**DATA SHOWN:**
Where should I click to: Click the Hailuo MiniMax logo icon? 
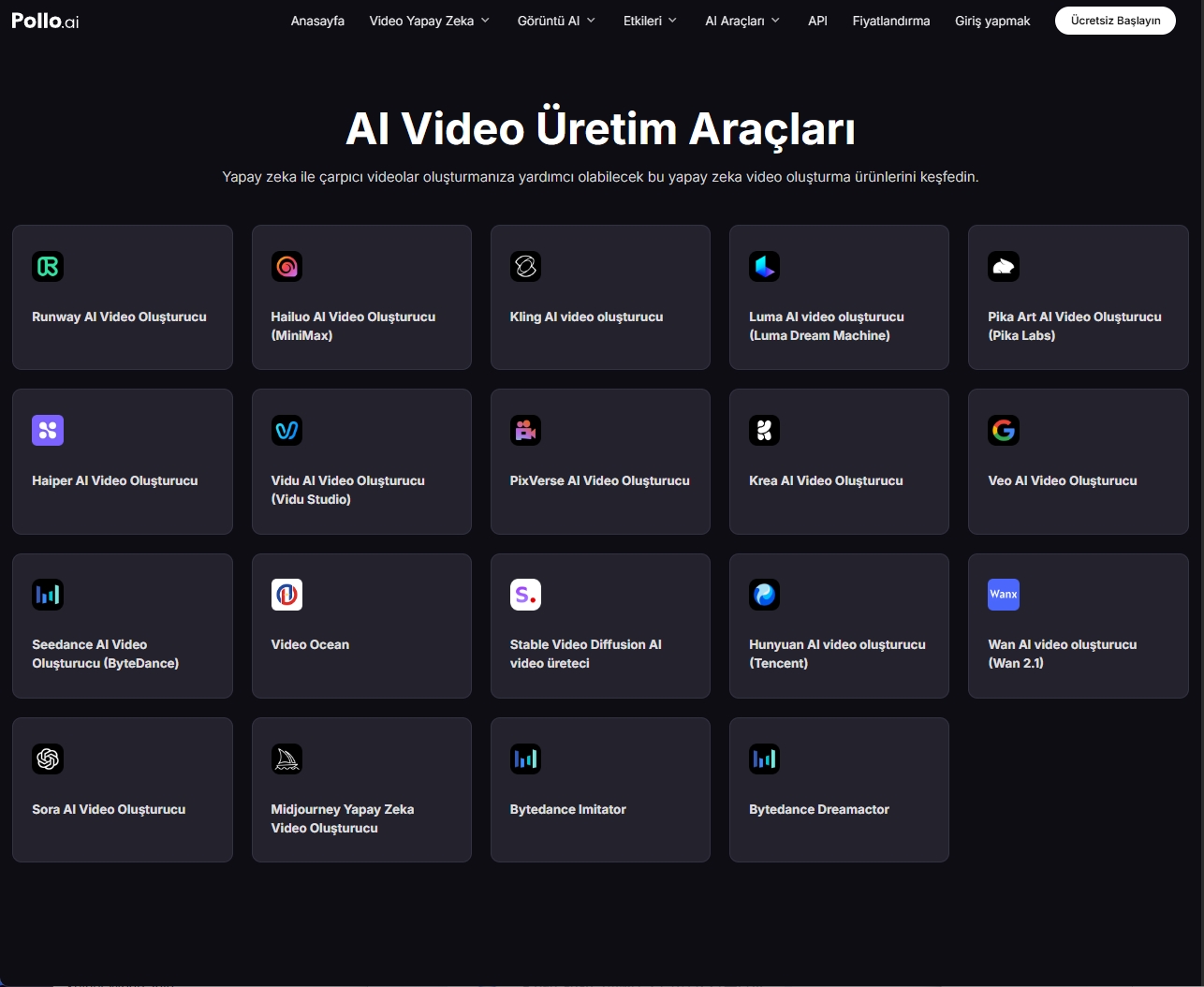click(286, 267)
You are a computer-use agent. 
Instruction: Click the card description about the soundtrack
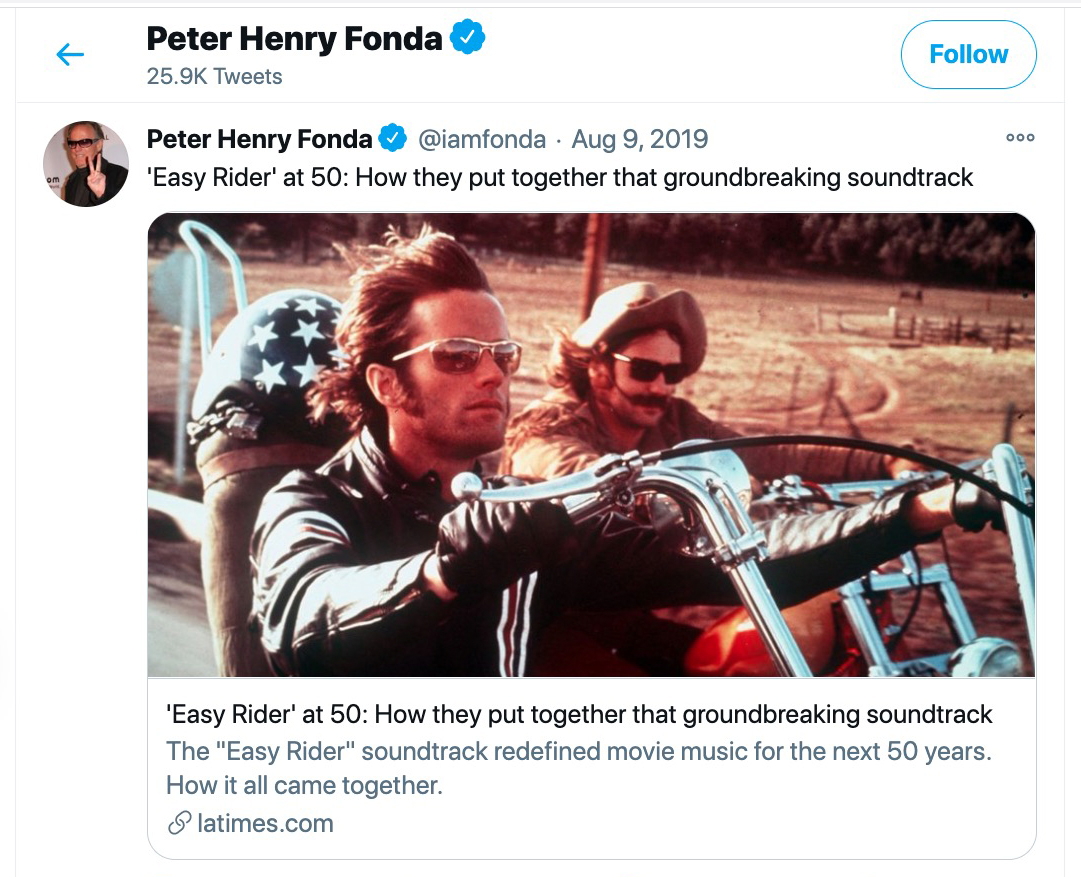click(x=579, y=767)
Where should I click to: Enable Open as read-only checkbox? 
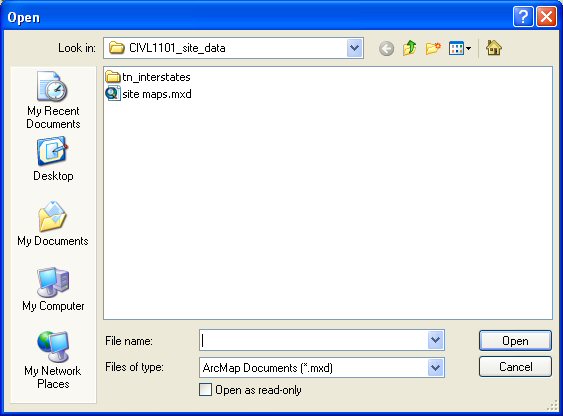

**YOUR OBJECTIVE:**
Return exactly the lines from the line with "Instruction: Click the" through the last line of the data above, both included; pictures do not go in the answer.

**SOLUTION BELOW:**
Instruction: Click the card description about the soundtrack
click(x=579, y=767)
Where should I click to: Enable Open as read-only checkbox? 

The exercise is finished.